TASK GOAL
What you return should match the material below line for line, except that no image appears in it.

THE RECORDS
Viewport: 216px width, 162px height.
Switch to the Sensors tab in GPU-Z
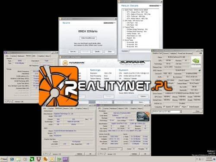[166, 54]
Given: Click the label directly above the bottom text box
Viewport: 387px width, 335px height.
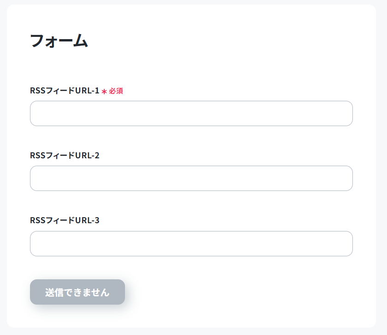Looking at the screenshot, I should click(x=65, y=220).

RESPONSE TO THE TASK
Viewport: 216px width, 162px height.
Switch to the Sensors tab in GPU-Z
[166, 54]
Given: Click the label directly above the bottom text box
Viewport: 387px width, 335px height.
Looking at the screenshot, I should click(x=65, y=220).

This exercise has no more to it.